嘘だろ? なんでよりによってこのマンション?
懐かしそうに話しかけて来た岡崎さんに、無理やり笑顔を作ってみせる。
岡山支店に配属された時から、この岡崎という男には苦手意識があった。
***
サユさんにいい暮らしをさせてやりたい一心で、何とか一流企業に就職したものの、上には上がいるのは当然で。
岡崎さんは結婚を機に他部署に移動したが、その前は僕の担当先の前任者で、新入社員の僕は初めから何かと岡崎さんと比較されていた。
たぶん容姿が似ていたのも災いしたのだろう。どこへ行っても誰と話しても、岡崎さんはこうだった、ああだったと言われる。
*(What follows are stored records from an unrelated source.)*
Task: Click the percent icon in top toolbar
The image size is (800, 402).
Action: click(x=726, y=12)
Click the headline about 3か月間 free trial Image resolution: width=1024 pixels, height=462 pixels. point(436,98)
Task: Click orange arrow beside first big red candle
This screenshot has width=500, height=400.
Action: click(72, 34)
仕事は丁寧で正確、温厚で気さくな人柄が万人に好かれる要因らしい。
だんだん自分が出来の悪いダミーのような気がしてきた。
僕をダミー扱いしないのは、華絵さんだけだった。
妻として岡崎さんを一番よく知っているからこそ、僕なんか似ても似つかない存在だとわかっていたのだろう。
華絵さんはもう一人の新人の山田と僕をよく飲みに誘っては、愚痴や悩みを聞いてアドバイスしてくれた。
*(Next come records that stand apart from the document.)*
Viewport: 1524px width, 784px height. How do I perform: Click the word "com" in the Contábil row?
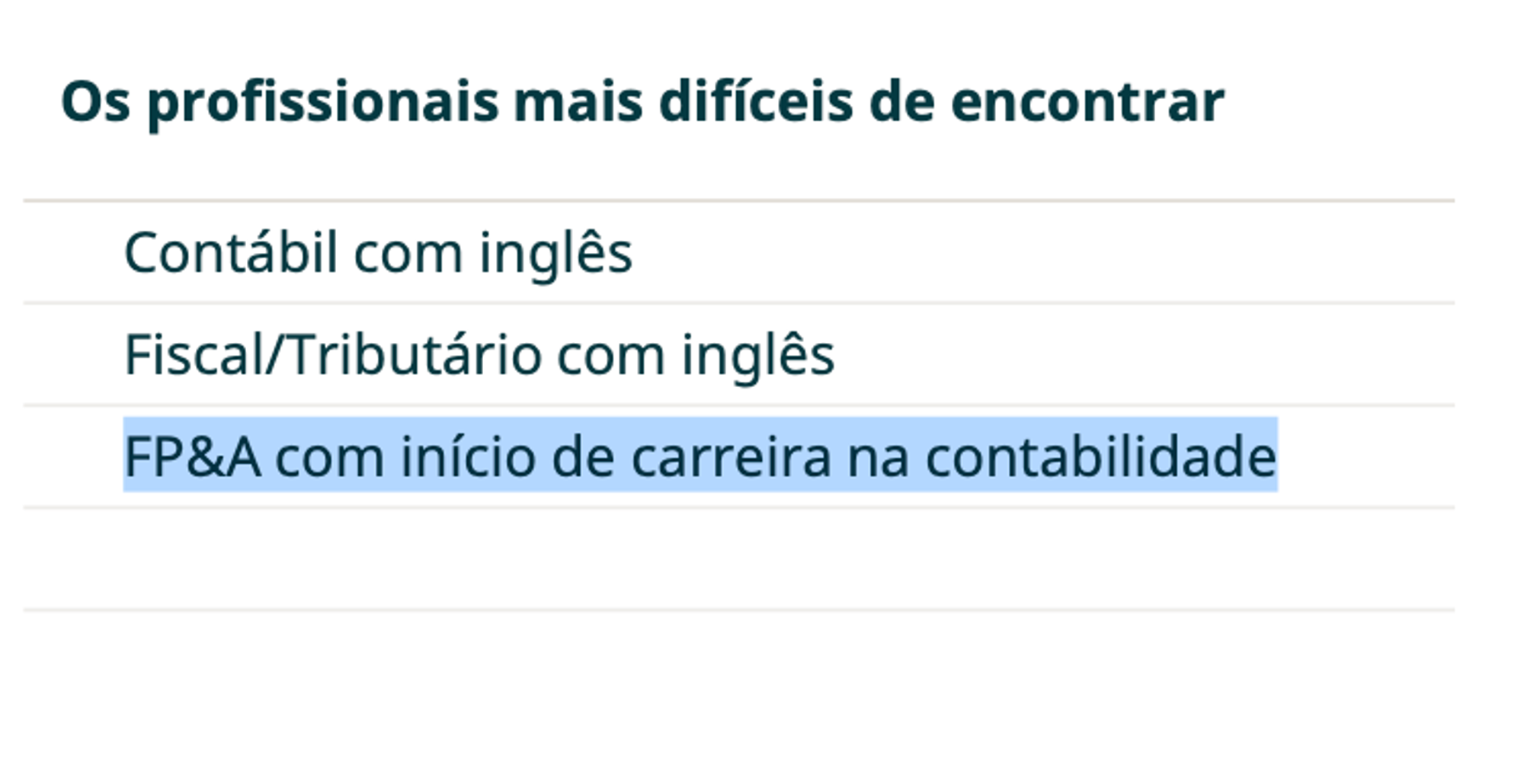(408, 253)
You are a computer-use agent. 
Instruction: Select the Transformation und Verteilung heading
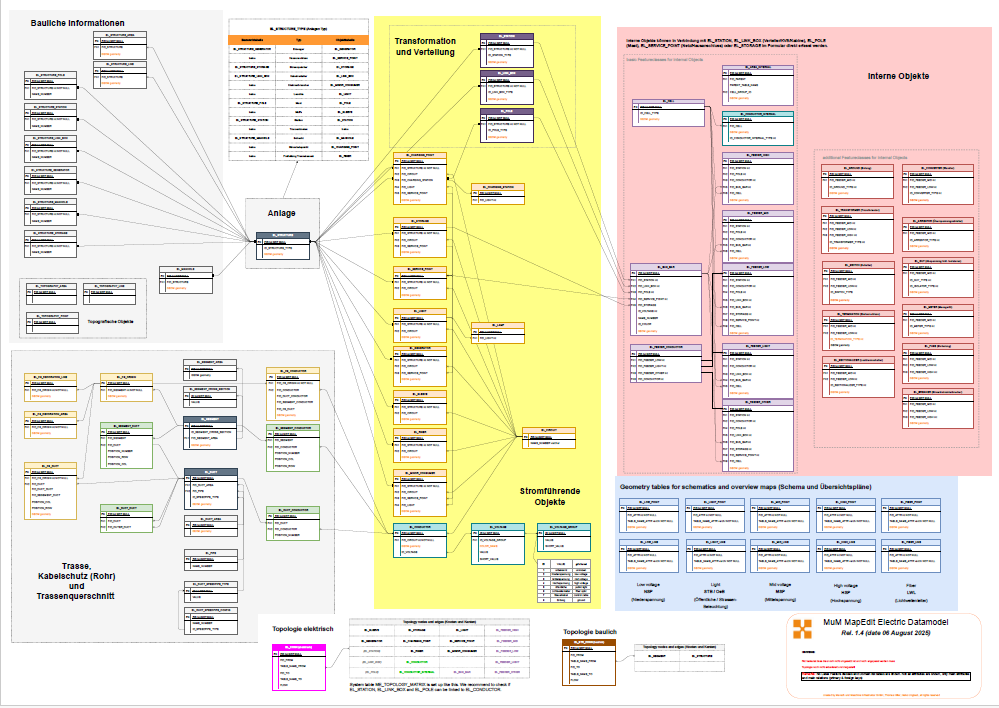[425, 47]
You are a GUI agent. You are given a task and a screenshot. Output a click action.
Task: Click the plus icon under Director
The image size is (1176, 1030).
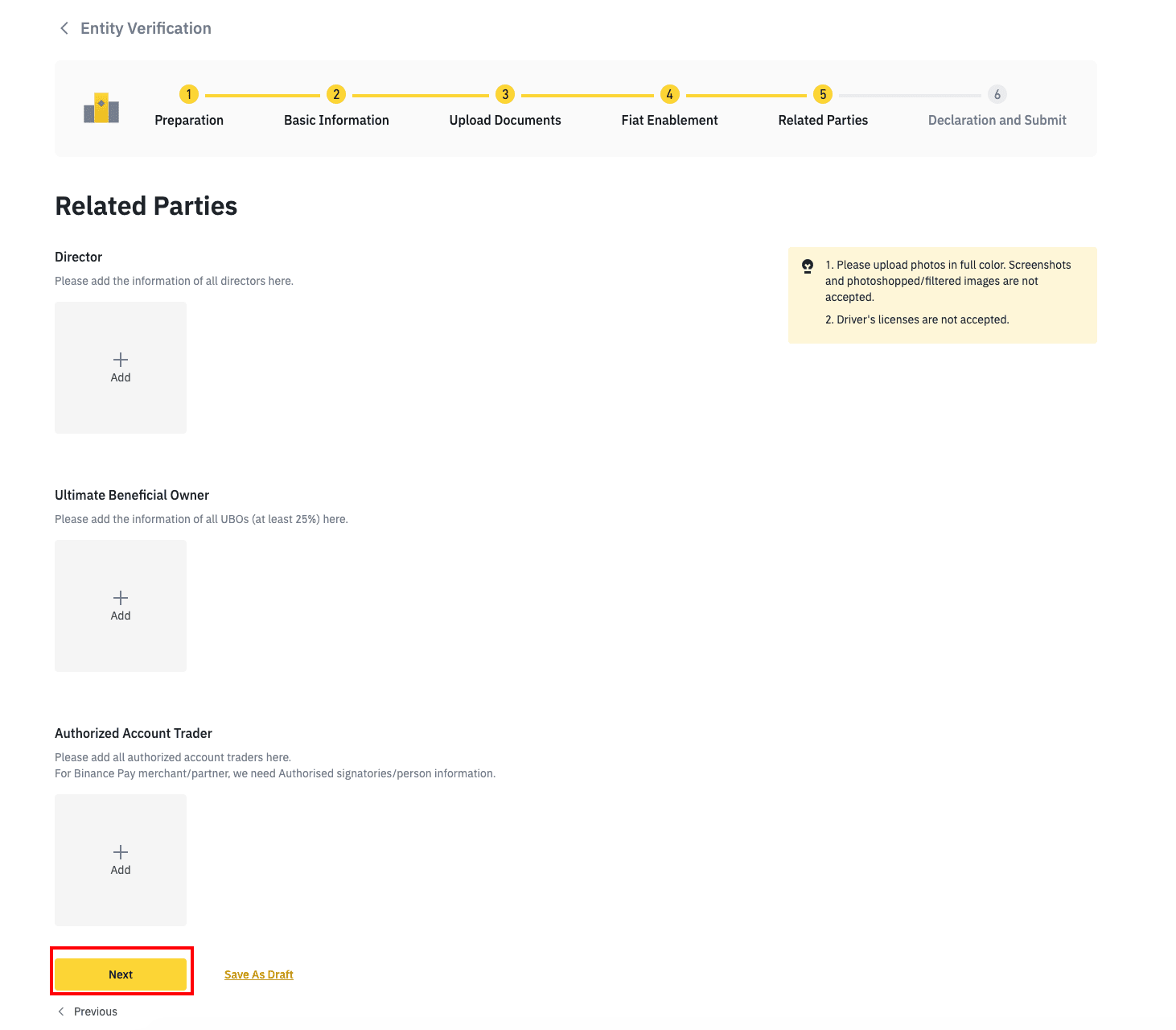coord(121,360)
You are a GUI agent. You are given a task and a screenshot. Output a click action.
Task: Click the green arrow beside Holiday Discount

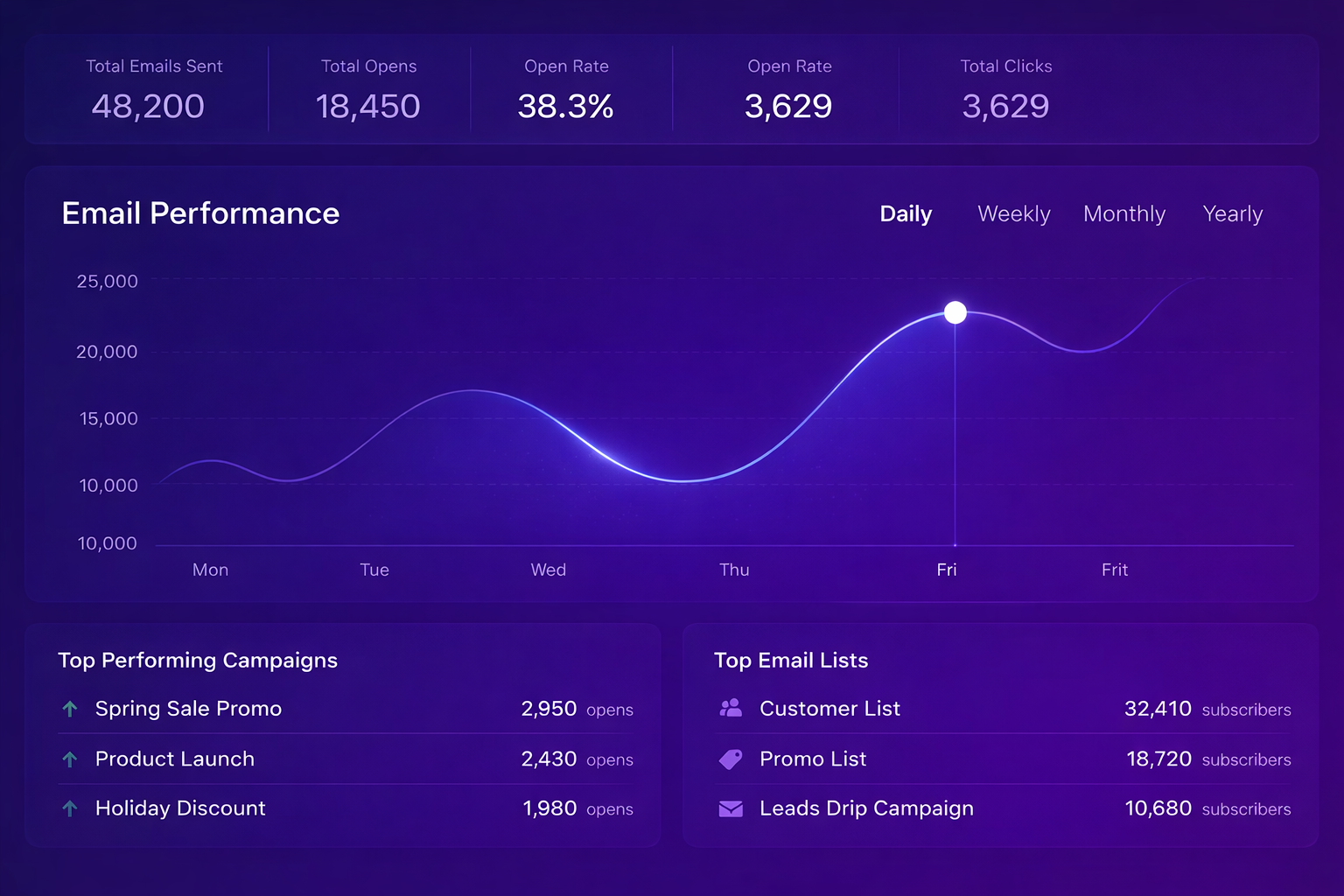click(70, 808)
教育係として毎日世話になりっぱなしだから、華絵さんに訊かれたら遠距離恋愛中の恋人がいることも、毎週末会いに行っていることも正直に話した。
山田が彼女の写真を見せて自慢するから、僕も張り合うようにサユさんの写真を二人に見せたりもした。
僕が入社二年目になり仕事に慣れて来ても、華絵さんは一番身近な頼れる先輩であって、それ以上でもそれ以下でもなかった。
僕が華絵さんを女として見ていないのと同じように、華絵さんも僕のことを男としては見ていない。ただの同僚。
そんな関係が崩れたのは突然だった。